Published:Friday | January 19, 2024 | 12:08 AMTanesha Mundle/Staff Reporter
Everton ‘Beachy Stout’ McDonald and second wife Tonia.
Everton ‘Beachy Stout’ McDonald and second wife Tonia.

Vincent Wellesley, defence lawyer for the man alleged to have killed Tonia McDonald, has suggested that the chief investigator has withheld some of the video evidence from the prosecution pertaining to the arrest and identification of his client.

The attorney, who is representing Oscar Barnes, 33, St Mary tiler, made the suggestion while cross-examining the videographer, a detective sergeant, during the murder trial in the Home Circuit Court.

Barnes and Tonia’s husband, Everton ‘Beachy Stout’ McDonald, are on trial for the murder of the 32-year-old businesswoman.

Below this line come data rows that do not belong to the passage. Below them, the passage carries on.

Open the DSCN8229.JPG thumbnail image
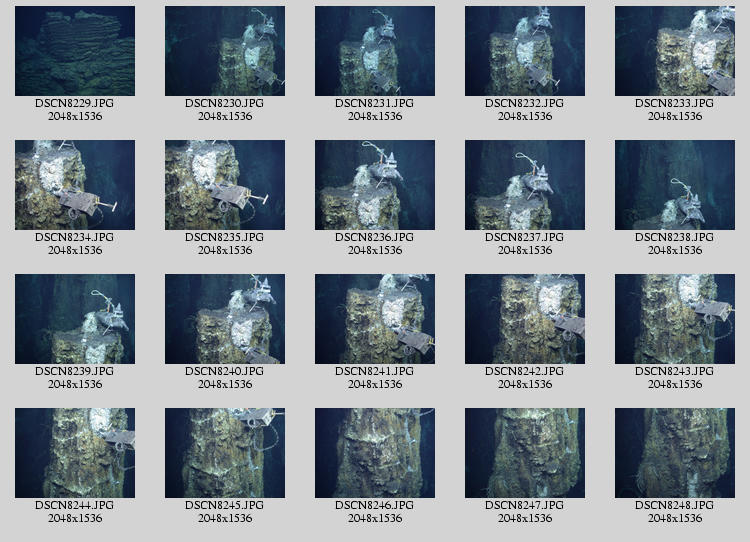The height and width of the screenshot is (542, 750). point(75,51)
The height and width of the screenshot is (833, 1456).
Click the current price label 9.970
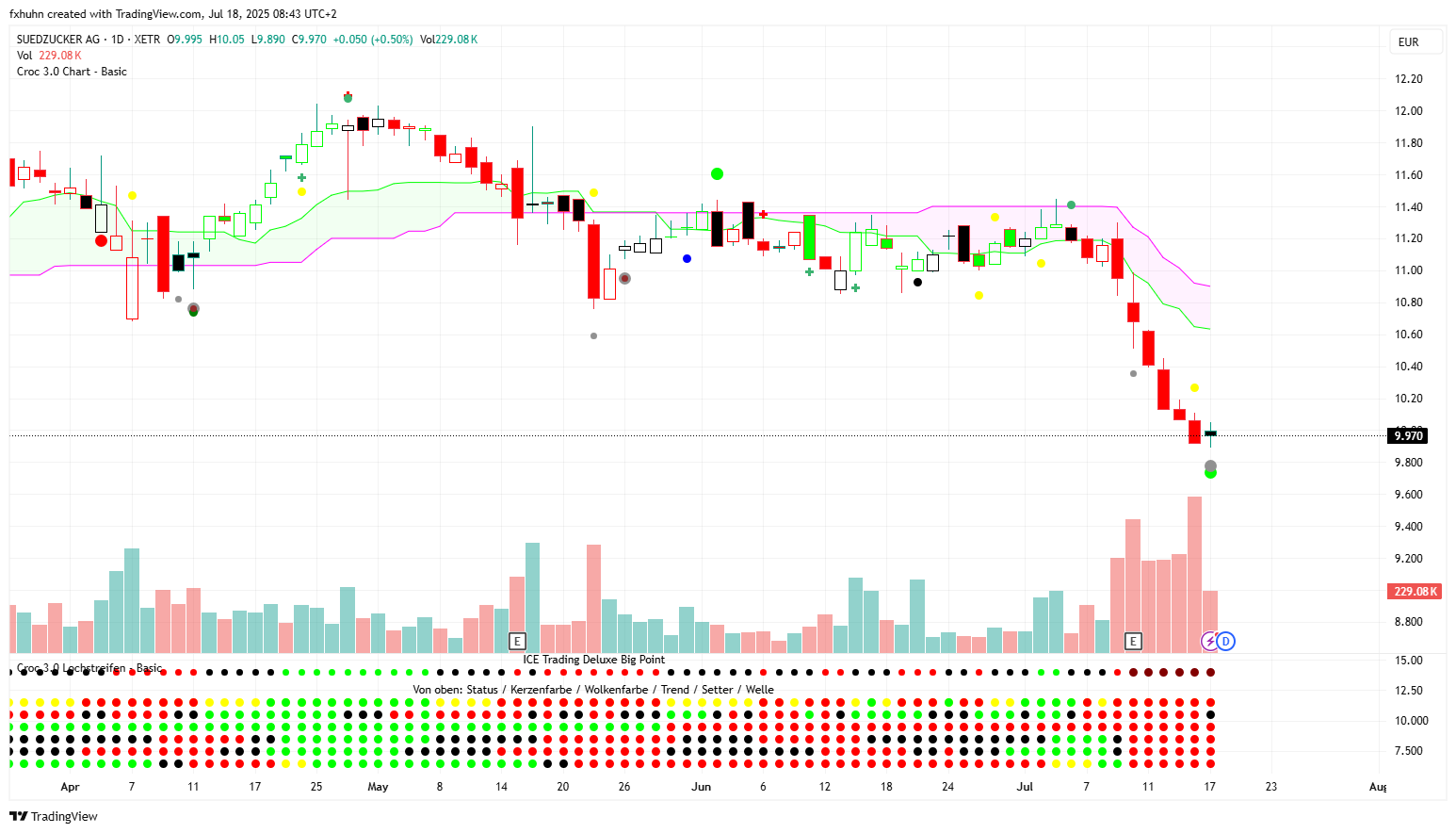coord(1408,435)
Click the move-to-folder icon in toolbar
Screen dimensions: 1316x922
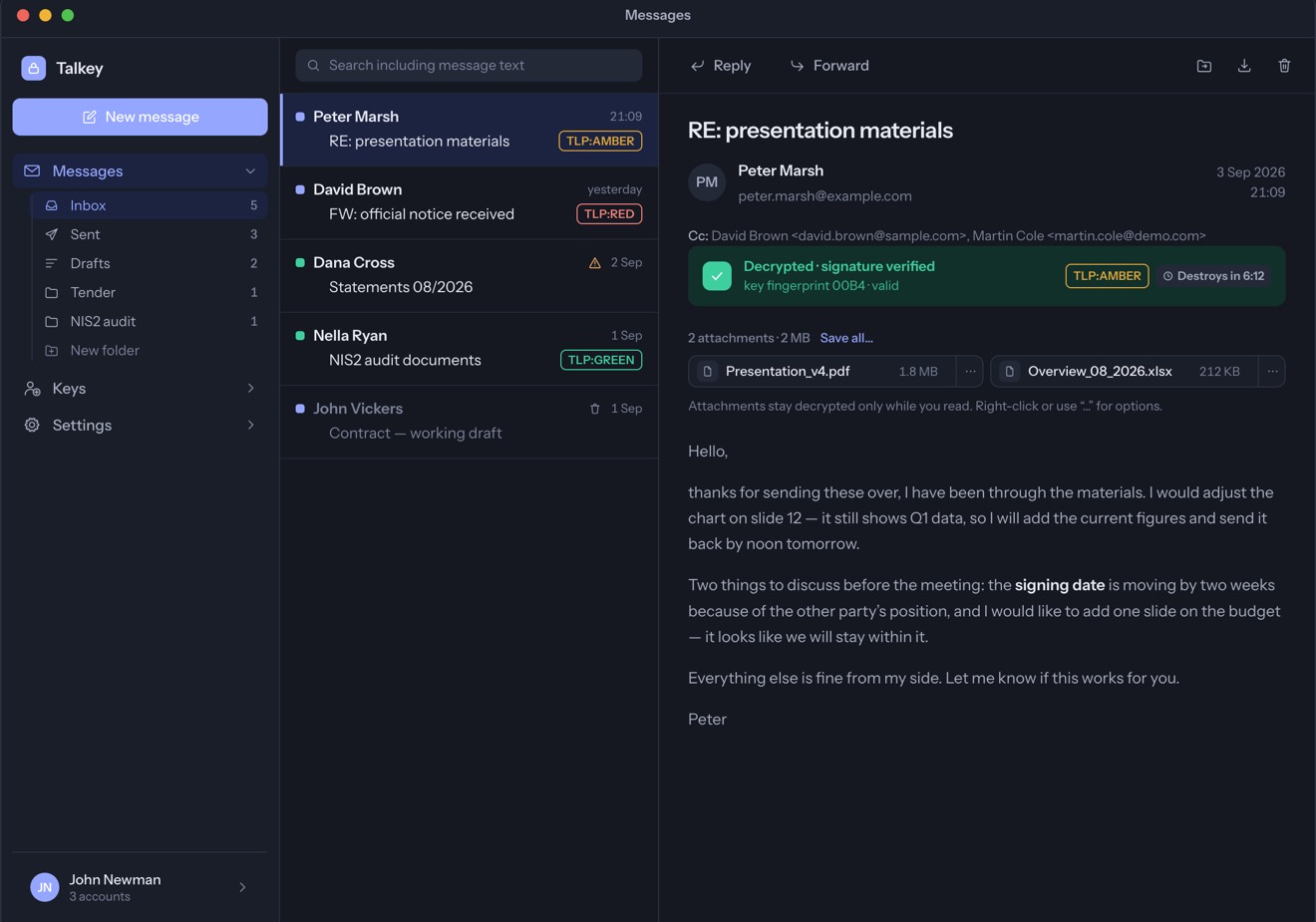pyautogui.click(x=1204, y=66)
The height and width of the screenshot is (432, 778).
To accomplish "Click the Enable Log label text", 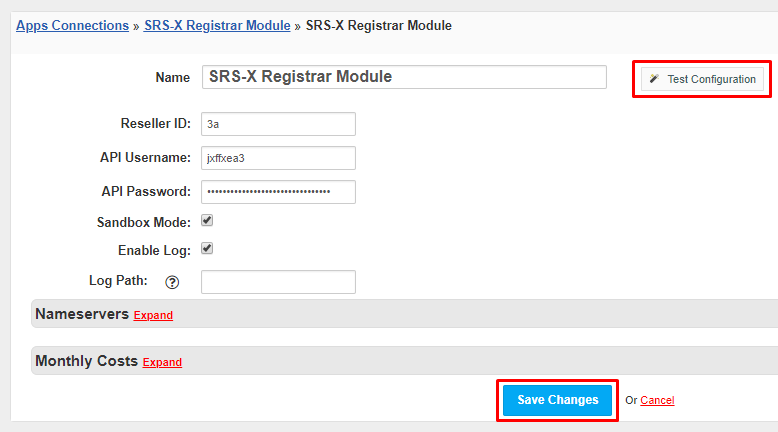I will (x=154, y=250).
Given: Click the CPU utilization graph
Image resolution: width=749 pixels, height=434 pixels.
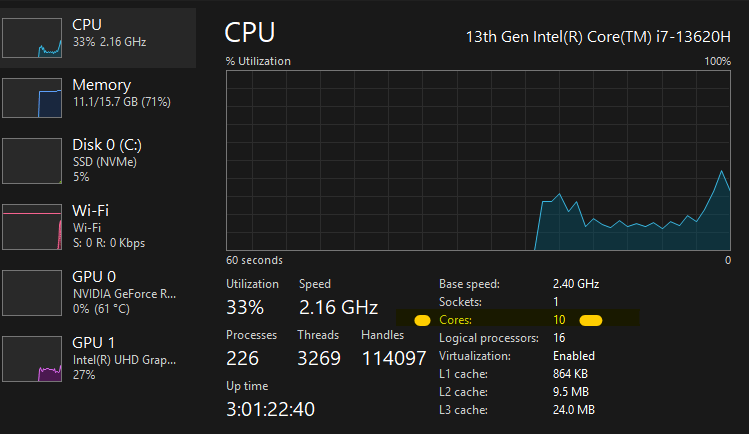Looking at the screenshot, I should pos(478,160).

Tonia’s partly burnt body was found on a deserted road along Sherwood Forest in Portland with the throat slashed and multiple stab wounds on July 20, 2020.

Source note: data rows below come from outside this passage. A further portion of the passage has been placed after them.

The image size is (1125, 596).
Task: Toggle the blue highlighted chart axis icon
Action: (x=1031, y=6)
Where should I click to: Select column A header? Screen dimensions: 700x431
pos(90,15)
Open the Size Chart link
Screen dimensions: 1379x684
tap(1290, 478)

The contract killer, Devalyn Minott, who is currently serving a 19-year prison sentence for his role in the murder, previously testified that Beachy Stout had hired him to kill his wife for $3 million and that he subcontracted the hit to Barnes.

The defendant was subsequently arrested in Annotto Bay, St Mary, on August 5, 2020, after Minott pointed him out to the police.

The trial was previously shown a short recording of the arrival of the police at the spot in St Mary where Barnes was pointed out while sitting on a chair along the street.

The police sergeant who recorded the video earlier testified that she had stopped the recording as she was unable to see from where the vehicle in which she was travelling had parked.

She also told the court that she was not able to record the actual arrest of Barnes because her colleagues left her behind to guard Minott, and she could not see what was happening from where she was.

Yesterday, when the trial resumed, Wellesley suggested to the officer that she had lied about stopping the recording, but she disagreed and insisted that she did not stop the recording and was being truthful.

“And you did not turn over that footage to the prosecution?” Wellesley said.

“All footages were turned over to the persecution,” the sergeant maintained.

“I am suggesting that Mr …. told you not to give the prosecution all the footage?” Wellesley continued.

The officer again denied the suggestion while later pointing out that she had handed over all the footage to the investigating unit at the Major Investigations Division.

In the meantime, a communication forensic expert who had analysed the call data records of four numbers, which were submitted to the police’s Communication Forensics and Cybercrime Unit (CFCU) for analysis in connection with the murder, took the stand yesterday and will continue today.